Prompt 1:
According to the CBGB article, who founded CBGB and OMFUG, and in what year?
Prompt 2:
Pick up the CBGB article right after its last sentence and keep writing.

Source passage:
=== Begin Enclosure ===

Once upon a time, punk meant something to the world. It wasn’t a fashion trend or an over-glorified music festival or any of that commercial dribble.
It meant you fought like Pancho Villa and wrote like Voltaire.
Your parents hated it, and boy, did you love it. You were a rebel, through and through.
But for hundreds of years, there seemed to be no concrete moral center or heart to the subculture. It was scattered throughout the world among what appeared to be only a handful of people.
There was no clear way to identify a punk, and their involvement with art was minimal at best.
That was until 1973.
On the Bowery of New York City, 42-year old Hilly Kristal founded a small club called CBGB and OMFUG.
This Saturday will be the 10th anniversary of the closing of CBGB, and with a plethora of pop punk bands on the rise since then, you can truly feel the effect it had on the music world.
The letters of CBGB and OMFUG stand for “Country, Bluegrass, Blues and Other Music For Uplifting Gormandizers.”
What’s a gormandizer, you may ask? To put it simply, a gormandizer is an insatiable eater of, in the case of CBGB, music.
And that’s what the frequent attendees of the club did.
They gorged on that music like it was better than the most expensive cuisine a white-collared stockbroker could buy in Manhattan.

=== End Enclosure ===

Records provided:
=== Begin Enclosure ===

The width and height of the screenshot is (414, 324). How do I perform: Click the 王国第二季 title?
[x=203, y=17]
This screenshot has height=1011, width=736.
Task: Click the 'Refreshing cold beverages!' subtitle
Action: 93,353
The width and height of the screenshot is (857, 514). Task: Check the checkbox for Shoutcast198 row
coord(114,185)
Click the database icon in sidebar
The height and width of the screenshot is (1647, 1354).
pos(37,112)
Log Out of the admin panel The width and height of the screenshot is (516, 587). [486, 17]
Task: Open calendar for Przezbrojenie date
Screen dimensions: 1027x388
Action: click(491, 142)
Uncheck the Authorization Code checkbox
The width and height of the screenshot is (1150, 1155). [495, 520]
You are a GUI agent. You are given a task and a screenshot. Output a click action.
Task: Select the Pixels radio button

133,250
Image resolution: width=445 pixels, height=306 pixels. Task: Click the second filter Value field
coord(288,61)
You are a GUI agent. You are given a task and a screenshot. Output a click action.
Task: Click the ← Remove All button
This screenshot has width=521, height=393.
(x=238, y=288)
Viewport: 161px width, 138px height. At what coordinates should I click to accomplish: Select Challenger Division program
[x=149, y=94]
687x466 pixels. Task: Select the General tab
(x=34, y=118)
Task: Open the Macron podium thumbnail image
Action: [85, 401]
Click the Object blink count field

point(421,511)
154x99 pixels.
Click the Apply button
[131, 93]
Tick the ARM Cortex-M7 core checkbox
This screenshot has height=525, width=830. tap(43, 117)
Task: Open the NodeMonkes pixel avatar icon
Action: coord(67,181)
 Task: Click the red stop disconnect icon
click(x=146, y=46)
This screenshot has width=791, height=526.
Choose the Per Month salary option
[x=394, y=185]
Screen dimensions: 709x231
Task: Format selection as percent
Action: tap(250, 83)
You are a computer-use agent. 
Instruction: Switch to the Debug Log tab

=== End Enclosure ===

Exercise output 1:
Hilly Kristal founded it in 1973.

Exercise output 2:
Kristal never did have many CBGB acts play at the venue, but it was the OMFUG bands that gave the club its legacy.
Punk’s very own mecca was finally realized.
There it was like some sort of world-destroying explosion. It was like when God said, “Let there be light,” in The Bible or when Rob Tyner of MC5 screamed, “Kick out the jams, motherfuckers.”
Suddenly, there was this colossal explosion of punks from around the world to celebrate their music.
What the Summer of Love gave to the hippies in 1969 was equally given by CBGB to the punks in the mid-’70s.
Just about every prominent punk rock and new wave group of the 1970s can attribute their popularity to their performances at CBGB. The Ramones, Blondie, The Police, Talking Heads, Television, Patti Smith, The Misfits, Joan Jett, et cetera.
Maybe you’ve heard of them.
In the 1980s, CBGB developed a more underground, hardcore reputation with groups like Agnostic Front, Sick of It All and Youth of Today becoming associated with the style of the club.
By the 1990s, the club regained its popularity when hard rock and punk once again entered the mainstream via grunge. Bands like Green Day, Guns ‘N Roses and Korn were suddenly headlining shows.
In its final six years, things really began to tone down with the club and became more prominent as a historical landmark like the Bowery’s very own Apollo Theater.
After a long and overly complex rent dispute, the club finally closed down in 2006.
Kristal died from lung cancer only 10 months after, as if CBGB was his only true lifeline connecting him to the world.
Since then, the legendary venue has become a menswear clothing store. Even as a lover of fashion, that makes me cringe.
But given that the entirety of pop punk — which I don’t hate, beside its misleading name — is based more on a predetermined look and attitude, it makes sense.
The punk movement isn’t technically dead, but as Dead Kennedys’ singer Jello Biafra said, perhaps it should die so it can be resurrected again.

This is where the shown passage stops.